It is hard to imagine sustaining significant friendships on the margins if we ourselves are not part of a community. It is simply too difficult to do alone. A community of friends who share our deepest commitments to God and to those on the margins keeps us accountable and gives us strength and support. But even more than that, it is hard to conceive of ourselves apart from the life of a community. We are who we are because of the communities in which we dwell.
“Friendship at the Margins: Discovering Mutuality in Service and Mission,” by Chris Heuertz and Christine Pohl (IVP, 2010): page 126.

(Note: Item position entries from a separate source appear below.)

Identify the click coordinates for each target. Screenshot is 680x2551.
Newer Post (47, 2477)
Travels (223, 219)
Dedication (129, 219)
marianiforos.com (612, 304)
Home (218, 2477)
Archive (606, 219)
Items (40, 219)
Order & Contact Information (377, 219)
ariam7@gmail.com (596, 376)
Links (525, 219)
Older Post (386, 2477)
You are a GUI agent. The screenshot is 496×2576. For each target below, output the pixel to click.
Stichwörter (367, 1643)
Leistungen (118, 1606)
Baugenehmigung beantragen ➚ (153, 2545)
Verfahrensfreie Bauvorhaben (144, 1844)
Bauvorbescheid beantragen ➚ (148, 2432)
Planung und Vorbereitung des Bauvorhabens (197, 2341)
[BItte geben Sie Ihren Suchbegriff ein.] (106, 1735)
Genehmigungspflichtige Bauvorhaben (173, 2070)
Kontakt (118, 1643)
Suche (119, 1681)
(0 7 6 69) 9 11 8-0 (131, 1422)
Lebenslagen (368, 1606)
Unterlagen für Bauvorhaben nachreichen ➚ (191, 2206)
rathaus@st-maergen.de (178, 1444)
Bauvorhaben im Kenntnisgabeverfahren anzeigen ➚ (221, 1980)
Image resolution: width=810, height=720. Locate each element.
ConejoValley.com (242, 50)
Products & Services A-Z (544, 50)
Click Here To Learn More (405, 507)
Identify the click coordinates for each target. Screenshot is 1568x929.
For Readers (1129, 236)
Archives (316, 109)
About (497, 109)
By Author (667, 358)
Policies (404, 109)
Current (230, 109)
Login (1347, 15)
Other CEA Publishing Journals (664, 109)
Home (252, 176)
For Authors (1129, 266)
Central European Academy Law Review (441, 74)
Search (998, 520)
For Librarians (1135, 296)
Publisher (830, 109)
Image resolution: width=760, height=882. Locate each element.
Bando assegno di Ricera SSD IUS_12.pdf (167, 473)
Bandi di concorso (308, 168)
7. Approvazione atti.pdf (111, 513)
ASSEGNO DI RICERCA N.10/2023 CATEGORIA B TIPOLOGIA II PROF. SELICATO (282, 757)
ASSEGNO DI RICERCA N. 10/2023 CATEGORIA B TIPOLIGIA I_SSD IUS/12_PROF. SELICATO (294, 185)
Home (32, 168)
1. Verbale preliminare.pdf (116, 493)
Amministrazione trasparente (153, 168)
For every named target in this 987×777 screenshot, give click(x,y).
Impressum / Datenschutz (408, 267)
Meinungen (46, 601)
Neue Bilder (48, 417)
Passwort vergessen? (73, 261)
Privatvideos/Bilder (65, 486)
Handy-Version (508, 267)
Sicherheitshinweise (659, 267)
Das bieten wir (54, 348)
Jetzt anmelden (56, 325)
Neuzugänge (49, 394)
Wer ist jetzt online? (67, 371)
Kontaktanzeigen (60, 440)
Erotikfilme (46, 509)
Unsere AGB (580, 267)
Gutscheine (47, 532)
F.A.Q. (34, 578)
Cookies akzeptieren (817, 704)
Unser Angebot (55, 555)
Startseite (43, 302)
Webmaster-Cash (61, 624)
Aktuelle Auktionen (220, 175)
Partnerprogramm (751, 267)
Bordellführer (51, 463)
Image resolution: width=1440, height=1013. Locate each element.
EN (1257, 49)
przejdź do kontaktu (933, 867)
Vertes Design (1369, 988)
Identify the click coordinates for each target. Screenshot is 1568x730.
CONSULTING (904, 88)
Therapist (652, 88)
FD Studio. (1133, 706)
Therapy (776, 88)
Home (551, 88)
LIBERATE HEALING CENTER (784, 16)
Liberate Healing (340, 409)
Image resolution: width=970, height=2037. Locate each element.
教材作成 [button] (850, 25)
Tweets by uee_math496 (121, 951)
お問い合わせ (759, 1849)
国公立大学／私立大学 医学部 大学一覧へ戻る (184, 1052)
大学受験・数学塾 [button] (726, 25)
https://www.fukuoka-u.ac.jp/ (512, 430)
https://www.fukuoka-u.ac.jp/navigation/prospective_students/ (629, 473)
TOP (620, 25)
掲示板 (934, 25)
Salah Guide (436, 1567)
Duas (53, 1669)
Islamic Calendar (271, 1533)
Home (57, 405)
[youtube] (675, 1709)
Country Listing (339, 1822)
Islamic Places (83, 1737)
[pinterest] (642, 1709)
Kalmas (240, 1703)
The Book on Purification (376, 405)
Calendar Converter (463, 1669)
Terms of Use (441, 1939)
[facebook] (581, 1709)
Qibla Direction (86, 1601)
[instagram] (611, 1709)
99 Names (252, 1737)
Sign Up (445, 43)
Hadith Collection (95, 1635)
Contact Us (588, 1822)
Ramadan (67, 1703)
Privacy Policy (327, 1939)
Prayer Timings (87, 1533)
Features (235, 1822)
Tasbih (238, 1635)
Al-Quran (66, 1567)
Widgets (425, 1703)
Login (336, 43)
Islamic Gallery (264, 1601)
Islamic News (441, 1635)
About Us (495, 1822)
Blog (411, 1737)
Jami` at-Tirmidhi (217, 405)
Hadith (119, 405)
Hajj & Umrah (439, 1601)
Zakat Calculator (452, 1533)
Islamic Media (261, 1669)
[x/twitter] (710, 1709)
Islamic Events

A couple of years ago I had breakfast with Jean Vanier, the French Canadian founder of the L’Arche movement. L’Arche is an international network of communities made up of people with disabilities and those who come to share life with them. Jean Vanier has spent the last 40 years living in such communities. I asked him, “What’s the hardest part?” I was expecting he’d say “Sometimes I get fed up of being with developmentally disabled people and I just long for a normal life,” or something like that. But what he said was this. “Sam, if you really want to know, the hardest part is when young people come from college and they stay with us for a summer, or maybe for a year. And they say ‘This has been the most amazing experience of my life – I’ve learnt to see the world so differently and value things so truly and ponder things so deeply.’ And they have this word they like to use… ‘transformative,’ that’s it. They say it’s been transformative. And then they leave. And I think, ‘If it’s all been so fantastic and transformative, why are you leaving?’” And I said to this great man, maybe the greatest man I’ve ever met, “Ah, but don’t you see, if life is fundamentally the accumulation of experiences, you have to leave, otherwise you’d have to rethink your whole life.” “Oh,” he said. “So people leave, because they’re frightened of who they’re becoming if they stay.”
— Dean Sam Wells, Where Are You Staying?